(Data extracted from a collection)
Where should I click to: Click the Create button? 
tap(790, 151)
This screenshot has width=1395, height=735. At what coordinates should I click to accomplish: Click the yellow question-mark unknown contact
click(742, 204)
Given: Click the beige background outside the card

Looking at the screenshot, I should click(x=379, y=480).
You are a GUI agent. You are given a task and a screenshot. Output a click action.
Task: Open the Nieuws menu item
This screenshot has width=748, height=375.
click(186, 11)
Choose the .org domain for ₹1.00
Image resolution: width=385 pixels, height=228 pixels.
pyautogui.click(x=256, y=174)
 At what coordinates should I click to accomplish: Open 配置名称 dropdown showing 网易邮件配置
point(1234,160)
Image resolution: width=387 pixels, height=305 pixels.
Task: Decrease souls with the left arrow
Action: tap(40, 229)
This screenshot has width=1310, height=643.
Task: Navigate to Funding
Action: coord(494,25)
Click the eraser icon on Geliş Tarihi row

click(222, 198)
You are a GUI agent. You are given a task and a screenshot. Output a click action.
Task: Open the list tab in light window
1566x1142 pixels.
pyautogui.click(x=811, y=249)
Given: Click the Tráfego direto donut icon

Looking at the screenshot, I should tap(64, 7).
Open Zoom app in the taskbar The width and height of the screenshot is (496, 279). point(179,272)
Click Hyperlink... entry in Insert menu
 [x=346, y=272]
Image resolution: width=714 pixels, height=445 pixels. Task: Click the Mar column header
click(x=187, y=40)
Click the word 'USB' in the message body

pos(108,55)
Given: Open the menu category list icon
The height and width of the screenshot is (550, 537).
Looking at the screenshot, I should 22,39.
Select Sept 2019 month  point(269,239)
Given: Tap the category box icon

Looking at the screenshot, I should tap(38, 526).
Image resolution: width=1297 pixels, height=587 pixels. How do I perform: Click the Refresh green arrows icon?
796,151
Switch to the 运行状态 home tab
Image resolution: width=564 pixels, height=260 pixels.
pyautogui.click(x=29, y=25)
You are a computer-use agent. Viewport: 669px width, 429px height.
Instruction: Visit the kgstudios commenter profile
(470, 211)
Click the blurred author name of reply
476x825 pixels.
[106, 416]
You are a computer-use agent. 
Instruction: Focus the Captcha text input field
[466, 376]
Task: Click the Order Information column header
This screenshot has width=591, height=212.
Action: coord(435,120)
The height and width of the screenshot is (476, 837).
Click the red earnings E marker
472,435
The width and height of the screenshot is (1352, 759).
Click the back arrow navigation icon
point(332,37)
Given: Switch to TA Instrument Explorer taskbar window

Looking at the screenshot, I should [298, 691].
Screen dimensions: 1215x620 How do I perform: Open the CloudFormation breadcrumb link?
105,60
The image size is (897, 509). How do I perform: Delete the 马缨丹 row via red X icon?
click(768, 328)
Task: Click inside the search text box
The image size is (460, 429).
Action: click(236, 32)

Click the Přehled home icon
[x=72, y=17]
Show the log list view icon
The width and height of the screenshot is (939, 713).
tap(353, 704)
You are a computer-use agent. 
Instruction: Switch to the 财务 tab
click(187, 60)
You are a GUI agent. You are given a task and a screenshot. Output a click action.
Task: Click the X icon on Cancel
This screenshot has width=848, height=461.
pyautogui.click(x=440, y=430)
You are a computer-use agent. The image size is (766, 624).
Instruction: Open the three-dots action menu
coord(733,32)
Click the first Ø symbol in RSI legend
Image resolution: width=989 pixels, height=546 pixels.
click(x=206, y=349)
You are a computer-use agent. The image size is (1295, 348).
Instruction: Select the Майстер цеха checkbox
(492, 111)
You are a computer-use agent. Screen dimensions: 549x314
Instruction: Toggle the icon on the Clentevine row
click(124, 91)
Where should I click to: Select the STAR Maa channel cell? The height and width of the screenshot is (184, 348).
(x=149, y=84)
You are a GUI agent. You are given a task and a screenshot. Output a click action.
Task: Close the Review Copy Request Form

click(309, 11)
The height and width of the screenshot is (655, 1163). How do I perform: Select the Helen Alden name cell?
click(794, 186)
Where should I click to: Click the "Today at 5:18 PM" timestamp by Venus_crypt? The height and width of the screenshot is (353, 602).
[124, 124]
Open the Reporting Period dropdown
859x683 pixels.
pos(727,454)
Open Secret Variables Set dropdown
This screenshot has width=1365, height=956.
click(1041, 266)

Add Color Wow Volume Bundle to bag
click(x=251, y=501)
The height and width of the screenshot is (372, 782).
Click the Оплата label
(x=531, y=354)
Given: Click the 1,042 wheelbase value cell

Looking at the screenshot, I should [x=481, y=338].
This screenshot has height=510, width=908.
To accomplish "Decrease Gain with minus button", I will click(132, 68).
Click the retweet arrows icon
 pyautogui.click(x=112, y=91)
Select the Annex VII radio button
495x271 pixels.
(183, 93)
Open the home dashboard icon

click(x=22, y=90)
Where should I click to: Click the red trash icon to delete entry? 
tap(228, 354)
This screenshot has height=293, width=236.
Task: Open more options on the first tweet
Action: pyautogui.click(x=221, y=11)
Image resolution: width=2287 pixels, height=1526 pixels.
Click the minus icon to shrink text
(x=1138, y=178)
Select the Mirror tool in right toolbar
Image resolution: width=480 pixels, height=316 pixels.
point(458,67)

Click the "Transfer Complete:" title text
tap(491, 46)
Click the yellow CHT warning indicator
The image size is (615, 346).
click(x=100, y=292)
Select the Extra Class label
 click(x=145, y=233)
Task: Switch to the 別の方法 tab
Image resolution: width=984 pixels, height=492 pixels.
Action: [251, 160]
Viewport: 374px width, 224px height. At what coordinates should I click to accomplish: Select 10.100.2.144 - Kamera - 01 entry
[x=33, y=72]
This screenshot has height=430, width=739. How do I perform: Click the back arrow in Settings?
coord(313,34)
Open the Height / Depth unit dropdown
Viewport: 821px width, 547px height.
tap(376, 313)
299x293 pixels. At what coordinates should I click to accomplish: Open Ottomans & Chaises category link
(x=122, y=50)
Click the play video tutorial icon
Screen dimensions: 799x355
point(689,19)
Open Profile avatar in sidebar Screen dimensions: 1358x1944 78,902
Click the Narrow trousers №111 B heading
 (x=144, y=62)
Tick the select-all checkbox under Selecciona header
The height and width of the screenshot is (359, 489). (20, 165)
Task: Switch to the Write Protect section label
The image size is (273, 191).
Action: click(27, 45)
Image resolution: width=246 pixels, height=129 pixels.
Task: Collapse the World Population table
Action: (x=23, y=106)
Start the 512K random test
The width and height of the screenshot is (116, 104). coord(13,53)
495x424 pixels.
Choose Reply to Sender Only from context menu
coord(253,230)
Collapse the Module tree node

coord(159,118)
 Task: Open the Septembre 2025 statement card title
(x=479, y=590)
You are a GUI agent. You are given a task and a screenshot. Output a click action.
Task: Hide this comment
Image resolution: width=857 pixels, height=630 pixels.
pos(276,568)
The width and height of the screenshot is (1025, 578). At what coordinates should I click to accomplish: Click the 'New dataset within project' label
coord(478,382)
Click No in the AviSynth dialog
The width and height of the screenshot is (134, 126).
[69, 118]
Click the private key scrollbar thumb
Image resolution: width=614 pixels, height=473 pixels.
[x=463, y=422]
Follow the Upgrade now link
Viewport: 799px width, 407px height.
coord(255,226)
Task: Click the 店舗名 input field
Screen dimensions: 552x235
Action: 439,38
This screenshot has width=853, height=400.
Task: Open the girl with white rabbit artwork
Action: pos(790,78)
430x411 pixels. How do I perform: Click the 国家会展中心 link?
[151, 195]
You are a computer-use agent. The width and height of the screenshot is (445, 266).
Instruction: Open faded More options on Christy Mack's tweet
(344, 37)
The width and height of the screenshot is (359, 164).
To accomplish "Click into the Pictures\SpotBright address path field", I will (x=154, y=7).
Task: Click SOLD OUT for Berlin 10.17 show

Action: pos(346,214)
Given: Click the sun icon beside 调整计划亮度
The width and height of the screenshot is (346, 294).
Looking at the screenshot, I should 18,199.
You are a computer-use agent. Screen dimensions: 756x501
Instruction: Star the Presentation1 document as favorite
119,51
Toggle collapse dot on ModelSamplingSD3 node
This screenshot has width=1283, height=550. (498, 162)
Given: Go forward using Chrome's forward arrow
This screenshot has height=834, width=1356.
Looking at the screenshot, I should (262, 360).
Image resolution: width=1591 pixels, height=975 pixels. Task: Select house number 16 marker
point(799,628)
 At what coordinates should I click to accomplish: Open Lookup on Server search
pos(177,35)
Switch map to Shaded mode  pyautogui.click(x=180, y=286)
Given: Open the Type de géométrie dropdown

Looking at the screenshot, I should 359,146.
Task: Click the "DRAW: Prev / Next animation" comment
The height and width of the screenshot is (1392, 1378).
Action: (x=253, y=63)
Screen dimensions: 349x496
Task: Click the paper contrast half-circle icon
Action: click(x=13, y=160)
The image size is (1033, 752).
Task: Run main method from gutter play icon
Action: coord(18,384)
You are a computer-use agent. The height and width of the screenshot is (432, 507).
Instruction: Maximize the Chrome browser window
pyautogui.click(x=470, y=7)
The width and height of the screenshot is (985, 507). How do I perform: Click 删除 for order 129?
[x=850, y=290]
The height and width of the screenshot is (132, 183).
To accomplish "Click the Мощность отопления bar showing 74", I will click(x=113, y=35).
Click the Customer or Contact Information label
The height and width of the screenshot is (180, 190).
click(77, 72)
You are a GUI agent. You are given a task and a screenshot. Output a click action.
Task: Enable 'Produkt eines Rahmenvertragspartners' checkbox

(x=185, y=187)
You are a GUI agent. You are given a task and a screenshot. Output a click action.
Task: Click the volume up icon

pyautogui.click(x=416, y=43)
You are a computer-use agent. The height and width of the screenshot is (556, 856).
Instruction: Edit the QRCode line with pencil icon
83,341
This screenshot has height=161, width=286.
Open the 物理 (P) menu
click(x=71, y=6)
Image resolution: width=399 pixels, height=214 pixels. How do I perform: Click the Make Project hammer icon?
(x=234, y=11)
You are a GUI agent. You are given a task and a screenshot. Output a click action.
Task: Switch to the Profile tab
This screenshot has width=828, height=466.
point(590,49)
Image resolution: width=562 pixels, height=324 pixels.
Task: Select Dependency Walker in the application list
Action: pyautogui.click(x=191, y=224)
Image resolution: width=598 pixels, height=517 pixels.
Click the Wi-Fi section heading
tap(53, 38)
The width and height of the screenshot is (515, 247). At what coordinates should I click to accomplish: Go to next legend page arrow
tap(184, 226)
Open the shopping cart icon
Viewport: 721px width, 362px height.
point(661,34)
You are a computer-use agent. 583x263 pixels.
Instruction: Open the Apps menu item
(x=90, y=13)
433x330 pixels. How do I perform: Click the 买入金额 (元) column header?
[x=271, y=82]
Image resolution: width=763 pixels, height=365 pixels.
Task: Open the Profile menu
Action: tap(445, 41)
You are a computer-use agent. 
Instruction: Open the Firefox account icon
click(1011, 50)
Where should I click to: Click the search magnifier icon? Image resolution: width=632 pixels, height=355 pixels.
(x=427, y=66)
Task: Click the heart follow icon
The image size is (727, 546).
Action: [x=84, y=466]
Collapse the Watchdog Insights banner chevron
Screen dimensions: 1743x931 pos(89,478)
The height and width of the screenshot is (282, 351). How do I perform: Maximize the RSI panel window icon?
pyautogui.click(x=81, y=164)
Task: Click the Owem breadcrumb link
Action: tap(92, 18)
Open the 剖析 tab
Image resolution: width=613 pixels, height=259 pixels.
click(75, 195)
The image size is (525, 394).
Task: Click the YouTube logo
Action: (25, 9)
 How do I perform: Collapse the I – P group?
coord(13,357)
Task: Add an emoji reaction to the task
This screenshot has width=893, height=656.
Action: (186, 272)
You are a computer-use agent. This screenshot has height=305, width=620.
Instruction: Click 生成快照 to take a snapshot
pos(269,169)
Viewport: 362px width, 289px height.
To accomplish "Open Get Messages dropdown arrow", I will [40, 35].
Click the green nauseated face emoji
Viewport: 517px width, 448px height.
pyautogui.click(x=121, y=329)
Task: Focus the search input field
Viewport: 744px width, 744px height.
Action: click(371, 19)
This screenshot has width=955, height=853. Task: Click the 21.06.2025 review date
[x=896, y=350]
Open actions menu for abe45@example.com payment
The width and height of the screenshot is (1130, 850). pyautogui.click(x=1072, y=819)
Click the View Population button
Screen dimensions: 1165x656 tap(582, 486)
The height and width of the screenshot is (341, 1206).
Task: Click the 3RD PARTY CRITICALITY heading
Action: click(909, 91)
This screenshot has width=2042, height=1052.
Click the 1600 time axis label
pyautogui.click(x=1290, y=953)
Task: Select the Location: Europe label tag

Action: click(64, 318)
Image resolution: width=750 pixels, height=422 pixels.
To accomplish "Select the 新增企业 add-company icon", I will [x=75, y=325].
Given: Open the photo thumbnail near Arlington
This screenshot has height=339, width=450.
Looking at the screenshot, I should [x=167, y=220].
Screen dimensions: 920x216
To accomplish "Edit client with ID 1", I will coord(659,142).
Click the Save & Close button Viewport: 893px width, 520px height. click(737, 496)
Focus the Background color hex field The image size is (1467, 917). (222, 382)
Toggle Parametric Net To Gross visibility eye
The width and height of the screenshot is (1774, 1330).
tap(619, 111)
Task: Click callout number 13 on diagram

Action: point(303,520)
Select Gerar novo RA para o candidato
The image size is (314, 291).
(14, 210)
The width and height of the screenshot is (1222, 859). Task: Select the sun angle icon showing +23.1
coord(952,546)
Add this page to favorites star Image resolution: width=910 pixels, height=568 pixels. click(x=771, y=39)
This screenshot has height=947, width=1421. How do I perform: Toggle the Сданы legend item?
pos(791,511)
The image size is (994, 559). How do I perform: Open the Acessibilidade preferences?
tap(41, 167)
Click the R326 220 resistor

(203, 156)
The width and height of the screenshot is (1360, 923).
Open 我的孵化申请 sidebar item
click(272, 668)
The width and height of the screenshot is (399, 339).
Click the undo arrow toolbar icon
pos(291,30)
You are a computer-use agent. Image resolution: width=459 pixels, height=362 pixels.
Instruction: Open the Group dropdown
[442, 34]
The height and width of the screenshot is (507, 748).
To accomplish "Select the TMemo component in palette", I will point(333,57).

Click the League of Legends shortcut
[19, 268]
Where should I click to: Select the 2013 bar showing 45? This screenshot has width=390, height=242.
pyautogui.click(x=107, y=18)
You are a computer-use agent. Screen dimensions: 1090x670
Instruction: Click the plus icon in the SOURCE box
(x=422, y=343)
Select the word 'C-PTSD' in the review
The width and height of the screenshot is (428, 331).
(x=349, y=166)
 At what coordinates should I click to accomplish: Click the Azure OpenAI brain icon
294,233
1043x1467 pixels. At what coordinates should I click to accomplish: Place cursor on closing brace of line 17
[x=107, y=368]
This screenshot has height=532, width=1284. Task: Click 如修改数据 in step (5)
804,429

§ **Prompt**
Convert the records into a JSON list of strings, one string per line and blank lines omitted, beginning with the line that contains "OpenAI brain icon" and continuing to the end of the records.

§ **Exercise result**
[
  " At what coordinates should I click to accomplish: Click the Azure OpenAI brain icon",
  "294,233",
  "1043x1467 pixels. At what coordinates should I click to accomplish: Place cursor on closing brace of line 17",
  "[x=107, y=368]",
  "This screenshot has height=532, width=1284. Task: Click 如修改数据 in step (5)",
  "804,429"
]